● What you have to do: Reproduce only the lines of the material below that start at the line containing "Viewport: 1200px width, 900px height." and stop at the line containing "The height and width of the screenshot is (828, 1090).". Keep both end lines.

● The data:

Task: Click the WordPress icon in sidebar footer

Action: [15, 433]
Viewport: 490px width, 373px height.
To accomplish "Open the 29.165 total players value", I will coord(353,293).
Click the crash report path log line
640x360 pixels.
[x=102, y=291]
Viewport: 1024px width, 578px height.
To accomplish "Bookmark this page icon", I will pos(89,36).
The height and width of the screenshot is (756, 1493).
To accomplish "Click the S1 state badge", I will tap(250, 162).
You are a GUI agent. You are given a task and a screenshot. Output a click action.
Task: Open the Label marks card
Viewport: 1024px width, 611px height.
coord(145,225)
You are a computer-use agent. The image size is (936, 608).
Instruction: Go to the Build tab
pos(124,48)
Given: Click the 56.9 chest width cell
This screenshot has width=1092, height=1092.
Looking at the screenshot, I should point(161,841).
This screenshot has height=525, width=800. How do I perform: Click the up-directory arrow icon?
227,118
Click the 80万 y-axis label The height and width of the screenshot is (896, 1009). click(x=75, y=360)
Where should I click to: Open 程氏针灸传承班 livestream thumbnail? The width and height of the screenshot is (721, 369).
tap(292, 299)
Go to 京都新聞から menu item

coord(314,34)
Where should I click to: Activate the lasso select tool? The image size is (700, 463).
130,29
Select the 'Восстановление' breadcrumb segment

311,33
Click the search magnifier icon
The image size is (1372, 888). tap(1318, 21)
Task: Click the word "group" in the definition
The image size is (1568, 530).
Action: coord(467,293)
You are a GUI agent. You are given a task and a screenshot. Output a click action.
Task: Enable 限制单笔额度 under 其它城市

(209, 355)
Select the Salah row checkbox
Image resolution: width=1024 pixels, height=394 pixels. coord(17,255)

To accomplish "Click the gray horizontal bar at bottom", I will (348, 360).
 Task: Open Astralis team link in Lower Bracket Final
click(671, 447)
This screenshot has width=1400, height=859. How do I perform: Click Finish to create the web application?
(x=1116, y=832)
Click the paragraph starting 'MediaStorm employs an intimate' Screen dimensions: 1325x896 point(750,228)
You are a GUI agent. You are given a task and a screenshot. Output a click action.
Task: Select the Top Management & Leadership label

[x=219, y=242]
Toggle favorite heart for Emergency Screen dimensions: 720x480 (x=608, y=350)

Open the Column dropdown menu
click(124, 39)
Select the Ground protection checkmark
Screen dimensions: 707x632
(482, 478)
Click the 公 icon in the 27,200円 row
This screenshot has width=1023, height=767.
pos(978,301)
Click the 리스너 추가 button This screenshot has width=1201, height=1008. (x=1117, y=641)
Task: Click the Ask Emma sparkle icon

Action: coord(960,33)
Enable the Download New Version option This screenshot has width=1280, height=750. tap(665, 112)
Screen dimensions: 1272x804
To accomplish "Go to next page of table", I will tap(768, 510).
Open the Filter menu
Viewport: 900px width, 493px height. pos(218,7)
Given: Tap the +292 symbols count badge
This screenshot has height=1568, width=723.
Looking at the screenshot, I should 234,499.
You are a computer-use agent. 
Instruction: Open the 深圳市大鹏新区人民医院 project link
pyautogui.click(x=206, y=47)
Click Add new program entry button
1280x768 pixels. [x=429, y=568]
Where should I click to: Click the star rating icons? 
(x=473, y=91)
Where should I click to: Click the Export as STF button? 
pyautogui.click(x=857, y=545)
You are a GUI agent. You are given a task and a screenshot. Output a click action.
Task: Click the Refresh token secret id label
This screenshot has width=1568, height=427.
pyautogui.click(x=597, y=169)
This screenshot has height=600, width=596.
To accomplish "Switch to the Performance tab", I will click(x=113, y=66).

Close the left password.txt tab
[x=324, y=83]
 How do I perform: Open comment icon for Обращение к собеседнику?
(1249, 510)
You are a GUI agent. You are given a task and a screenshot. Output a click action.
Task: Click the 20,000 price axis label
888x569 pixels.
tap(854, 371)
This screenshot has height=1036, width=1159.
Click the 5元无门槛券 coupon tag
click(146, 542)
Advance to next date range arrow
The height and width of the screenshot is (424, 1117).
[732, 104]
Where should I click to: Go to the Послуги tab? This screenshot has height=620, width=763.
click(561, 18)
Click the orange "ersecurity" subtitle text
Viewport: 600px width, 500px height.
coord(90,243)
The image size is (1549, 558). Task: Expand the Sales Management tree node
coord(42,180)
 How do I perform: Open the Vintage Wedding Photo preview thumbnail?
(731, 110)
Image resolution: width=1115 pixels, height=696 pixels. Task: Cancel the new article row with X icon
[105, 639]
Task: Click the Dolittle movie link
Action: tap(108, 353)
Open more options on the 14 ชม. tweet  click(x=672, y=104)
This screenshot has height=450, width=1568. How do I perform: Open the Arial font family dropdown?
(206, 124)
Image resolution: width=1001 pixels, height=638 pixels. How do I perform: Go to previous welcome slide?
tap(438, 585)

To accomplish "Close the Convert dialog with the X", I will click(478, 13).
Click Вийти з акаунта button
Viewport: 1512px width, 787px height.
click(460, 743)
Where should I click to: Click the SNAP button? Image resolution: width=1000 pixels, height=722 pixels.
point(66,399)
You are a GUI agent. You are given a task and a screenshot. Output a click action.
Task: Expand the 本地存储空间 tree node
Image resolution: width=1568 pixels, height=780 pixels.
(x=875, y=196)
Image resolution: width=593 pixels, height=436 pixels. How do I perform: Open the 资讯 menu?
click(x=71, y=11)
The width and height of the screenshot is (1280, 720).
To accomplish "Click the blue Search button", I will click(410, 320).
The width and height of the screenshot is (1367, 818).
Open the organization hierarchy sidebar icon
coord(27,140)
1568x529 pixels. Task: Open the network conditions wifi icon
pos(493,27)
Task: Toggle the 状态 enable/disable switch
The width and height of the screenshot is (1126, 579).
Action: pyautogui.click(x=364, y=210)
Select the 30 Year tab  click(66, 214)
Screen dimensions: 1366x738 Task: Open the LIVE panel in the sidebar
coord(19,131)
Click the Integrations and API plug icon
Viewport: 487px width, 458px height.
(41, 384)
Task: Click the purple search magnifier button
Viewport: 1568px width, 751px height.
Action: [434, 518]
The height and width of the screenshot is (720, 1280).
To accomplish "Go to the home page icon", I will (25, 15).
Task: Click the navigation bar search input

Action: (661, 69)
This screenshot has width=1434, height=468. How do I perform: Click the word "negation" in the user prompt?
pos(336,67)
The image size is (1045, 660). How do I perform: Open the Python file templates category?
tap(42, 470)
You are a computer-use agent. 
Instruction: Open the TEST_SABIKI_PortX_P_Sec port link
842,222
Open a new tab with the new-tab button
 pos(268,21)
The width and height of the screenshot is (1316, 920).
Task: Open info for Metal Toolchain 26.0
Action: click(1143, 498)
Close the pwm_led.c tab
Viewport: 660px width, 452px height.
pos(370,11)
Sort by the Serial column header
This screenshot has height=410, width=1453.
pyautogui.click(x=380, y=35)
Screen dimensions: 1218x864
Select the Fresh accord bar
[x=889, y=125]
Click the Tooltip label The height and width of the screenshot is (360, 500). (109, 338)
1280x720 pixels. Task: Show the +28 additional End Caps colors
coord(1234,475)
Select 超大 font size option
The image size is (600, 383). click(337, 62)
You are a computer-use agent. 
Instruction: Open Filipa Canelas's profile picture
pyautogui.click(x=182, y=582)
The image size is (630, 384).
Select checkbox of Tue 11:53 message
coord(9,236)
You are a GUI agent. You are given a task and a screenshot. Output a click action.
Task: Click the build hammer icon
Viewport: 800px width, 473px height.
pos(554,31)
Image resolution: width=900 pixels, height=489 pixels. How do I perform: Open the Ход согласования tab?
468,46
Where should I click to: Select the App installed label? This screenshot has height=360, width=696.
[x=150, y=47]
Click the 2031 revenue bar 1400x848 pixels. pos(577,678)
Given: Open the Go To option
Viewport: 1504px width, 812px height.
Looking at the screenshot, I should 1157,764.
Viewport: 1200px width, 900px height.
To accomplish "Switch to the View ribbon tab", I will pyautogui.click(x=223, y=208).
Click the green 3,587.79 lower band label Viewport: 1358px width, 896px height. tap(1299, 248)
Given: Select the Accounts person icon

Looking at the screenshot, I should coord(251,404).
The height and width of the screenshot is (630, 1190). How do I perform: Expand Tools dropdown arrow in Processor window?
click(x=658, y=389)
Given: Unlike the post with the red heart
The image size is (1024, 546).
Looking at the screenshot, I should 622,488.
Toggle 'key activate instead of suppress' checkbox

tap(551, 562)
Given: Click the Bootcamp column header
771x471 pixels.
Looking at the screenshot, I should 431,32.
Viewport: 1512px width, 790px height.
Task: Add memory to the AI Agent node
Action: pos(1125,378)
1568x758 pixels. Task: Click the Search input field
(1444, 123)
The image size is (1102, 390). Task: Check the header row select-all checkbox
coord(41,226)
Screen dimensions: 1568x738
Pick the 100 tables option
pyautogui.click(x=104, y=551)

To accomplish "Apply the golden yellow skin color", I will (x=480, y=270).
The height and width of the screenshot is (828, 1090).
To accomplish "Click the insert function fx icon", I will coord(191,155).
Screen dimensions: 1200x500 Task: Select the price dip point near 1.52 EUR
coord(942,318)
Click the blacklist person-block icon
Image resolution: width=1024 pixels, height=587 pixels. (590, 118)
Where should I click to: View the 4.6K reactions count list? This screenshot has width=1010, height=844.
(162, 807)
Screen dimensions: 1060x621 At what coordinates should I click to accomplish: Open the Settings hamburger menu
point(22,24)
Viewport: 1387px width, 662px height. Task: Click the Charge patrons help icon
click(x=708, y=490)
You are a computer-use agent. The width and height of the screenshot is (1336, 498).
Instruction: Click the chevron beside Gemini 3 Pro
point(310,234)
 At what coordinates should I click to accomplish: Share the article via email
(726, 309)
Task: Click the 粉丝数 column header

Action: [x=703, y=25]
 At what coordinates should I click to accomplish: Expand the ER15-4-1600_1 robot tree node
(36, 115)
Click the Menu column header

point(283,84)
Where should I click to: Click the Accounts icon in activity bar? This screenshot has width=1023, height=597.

● Result of this exercise:
Viewport: 1200px width, 900px height.
To accomplish "Switch to the View ribbon tab", I will pyautogui.click(x=223, y=208).
Click the green 3,587.79 lower band label Viewport: 1358px width, 896px height. tap(1299, 248)
Given: Select the Accounts person icon

Looking at the screenshot, I should coord(251,404).
The height and width of the screenshot is (630, 1190). How do I perform: Expand Tools dropdown arrow in Processor window?
click(x=658, y=389)
Given: Unlike the post with the red heart
The image size is (1024, 546).
Looking at the screenshot, I should 622,488.
Toggle 'key activate instead of suppress' checkbox

tap(551, 562)
Given: Click the Bootcamp column header
771x471 pixels.
Looking at the screenshot, I should 431,32.
Viewport: 1512px width, 790px height.
Task: Add memory to the AI Agent node
Action: pos(1125,378)
1568x758 pixels. Task: Click the Search input field
(1444, 123)
The image size is (1102, 390). Task: Check the header row select-all checkbox
coord(41,226)
Screen dimensions: 1568x738
Pick the 100 tables option
pyautogui.click(x=104, y=551)

To accomplish "Apply the golden yellow skin color", I will (x=480, y=270).
The height and width of the screenshot is (828, 1090).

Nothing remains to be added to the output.